Transport properties of a quantum wire: the role of extended time-dependent impurities

TL;DR

This paper investigates how extended, time-dependent impurities affect electron transport in a quantum wire modeled by the Tomonaga-Luttinger framework, revealing conditions under which conductance exceeds quantized values.

Contribution

It provides an exact solution for backscattering current with extended impurities and demonstrates conductance enhancement beyond quantization for a range of interactions.

Findings

Backscattering current can be expressed via static barrier current.

Conductance exceeds quantized value for 0<g<1 with extended impurities.

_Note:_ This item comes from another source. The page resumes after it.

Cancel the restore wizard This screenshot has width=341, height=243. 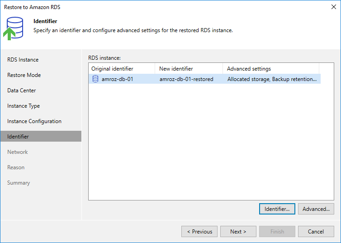coord(316,232)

Results differ from point-like impurity cases, especially for 0<g<1/2.

Abstract

We study the transport properties of a quantum wire, described by the Tomonaga-Luttinger model, in the presence of a backscattering potential provided by several extended time-dependent impurities (barriers). Employing the B\" uttiker-Landauer approach, we first consider the scattering of noninteracting electrons ($g=1$) by a rectangular-like barrier and find an exact solution for the backscattering current, as well as a perturbative solution for a weak static potential with an arbitrary shape. We then include electron-electron interactions and use the Keldysh formalism combined with the bosonization technique to study oscillating extended barriers. We show that the backscattering current off time-dependent impurities can be expressed in terms of the current for the corresponding static barrier. Then we determine the backscattering current for a static extended potential, which, in the limit of noninteracting electrons ($g=1$), coincides with the result obtained using the B\" uttiker-Landauer formalism. In particular, we find that the conductance can be increased beyond its quantized value in the whole range of repulsive interactions $0<g<1$ already in the case of a single oscillating extended impurity, in contrast %contrary to the case of a point-like impurity, where this phenomenon occurs only for $0<g<1/2$.